### What to produce
Lay out the lines below as a Markdown table with the columns "No." and "Entry", numbering each row and omitting blank lines.

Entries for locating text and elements
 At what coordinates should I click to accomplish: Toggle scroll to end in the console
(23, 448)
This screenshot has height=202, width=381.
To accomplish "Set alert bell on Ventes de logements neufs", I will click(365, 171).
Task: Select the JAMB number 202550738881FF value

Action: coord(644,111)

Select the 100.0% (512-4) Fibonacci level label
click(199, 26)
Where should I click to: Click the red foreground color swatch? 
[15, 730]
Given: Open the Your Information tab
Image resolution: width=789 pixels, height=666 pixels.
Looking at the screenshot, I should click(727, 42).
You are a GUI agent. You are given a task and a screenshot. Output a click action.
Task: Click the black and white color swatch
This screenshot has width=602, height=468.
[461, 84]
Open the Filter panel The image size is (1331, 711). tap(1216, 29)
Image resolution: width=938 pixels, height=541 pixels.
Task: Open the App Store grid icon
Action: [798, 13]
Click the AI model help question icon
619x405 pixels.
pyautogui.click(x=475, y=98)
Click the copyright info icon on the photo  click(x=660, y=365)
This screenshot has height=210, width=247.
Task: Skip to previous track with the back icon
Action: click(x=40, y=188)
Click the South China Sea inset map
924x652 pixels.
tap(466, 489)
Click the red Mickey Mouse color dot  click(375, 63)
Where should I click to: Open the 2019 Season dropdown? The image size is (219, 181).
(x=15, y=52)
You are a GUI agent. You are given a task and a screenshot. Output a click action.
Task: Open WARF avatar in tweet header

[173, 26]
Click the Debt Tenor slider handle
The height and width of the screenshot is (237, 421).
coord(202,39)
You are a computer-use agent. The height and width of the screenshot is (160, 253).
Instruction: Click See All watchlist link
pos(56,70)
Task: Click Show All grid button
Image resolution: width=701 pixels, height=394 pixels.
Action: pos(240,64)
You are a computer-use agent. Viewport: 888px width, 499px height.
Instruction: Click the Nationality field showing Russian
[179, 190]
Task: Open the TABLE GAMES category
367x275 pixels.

### Task output
| No. | Entry |
|---|---|
| 1 |  At what coordinates should I click to accomplish: Toggle scroll to end in the console |
| 2 | (23, 448) |
| 3 | This screenshot has height=202, width=381. |
| 4 | To accomplish "Set alert bell on Ventes de logements neufs", I will click(365, 171). |
| 5 | Task: Select the JAMB number 202550738881FF value |
| 6 | Action: coord(644,111) |
| 7 | Select the 100.0% (512-4) Fibonacci level label |
| 8 | click(199, 26) |
| 9 | Where should I click to: Click the red foreground color swatch?  |
| 10 | [15, 730] |
| 11 | Given: Open the Your Information tab |
| 12 | Image resolution: width=789 pixels, height=666 pixels. |
| 13 | Looking at the screenshot, I should click(727, 42). |
| 14 | You are a GUI agent. You are given a task and a screenshot. Output a click action. |
| 15 | Task: Click the black and white color swatch |
| 16 | This screenshot has width=602, height=468. |
| 17 | [461, 84] |
| 18 | Open the Filter panel The image size is (1331, 711). tap(1216, 29) |
| 19 | Image resolution: width=938 pixels, height=541 pixels. |
| 20 | Task: Open the App Store grid icon |
| 21 | Action: [798, 13] |
| 22 | Click the AI model help question icon |
| 23 | 619x405 pixels. |
| 24 | pyautogui.click(x=475, y=98) |
| 25 | Click the copyright info icon on the photo  click(x=660, y=365) |
| 26 | This screenshot has height=210, width=247. |
| 27 | Task: Skip to previous track with the back icon |
| 28 | Action: click(x=40, y=188) |
| 29 | Click the South China Sea inset map |
| 30 | 924x652 pixels. |
| 31 | tap(466, 489) |
| 32 | Click the red Mickey Mouse color dot  click(375, 63) |
| 33 | Where should I click to: Open the 2019 Season dropdown? The image size is (219, 181). |
| 34 | (x=15, y=52) |
| 35 | You are a GUI agent. You are given a task and a screenshot. Output a click action. |
| 36 | Task: Open WARF avatar in tweet header |
| 37 | [173, 26] |
| 38 | Click the Debt Tenor slider handle |
| 39 | The height and width of the screenshot is (237, 421). |
| 40 | coord(202,39) |
| 41 | You are a computer-use agent. The height and width of the screenshot is (160, 253). |
| 42 | Instruction: Click See All watchlist link |
| 43 | pos(56,70) |
| 44 | Task: Click Show All grid button |
| 45 | Image resolution: width=701 pixels, height=394 pixels. |
| 46 | Action: pos(240,64) |
| 47 | You are a computer-use agent. Viewport: 888px width, 499px height. |
| 48 | Instruction: Click the Nationality field showing Russian |
| 49 | [179, 190] |
| 50 | Task: Open the TABLE GAMES category |
| 51 | 367x275 pixels. |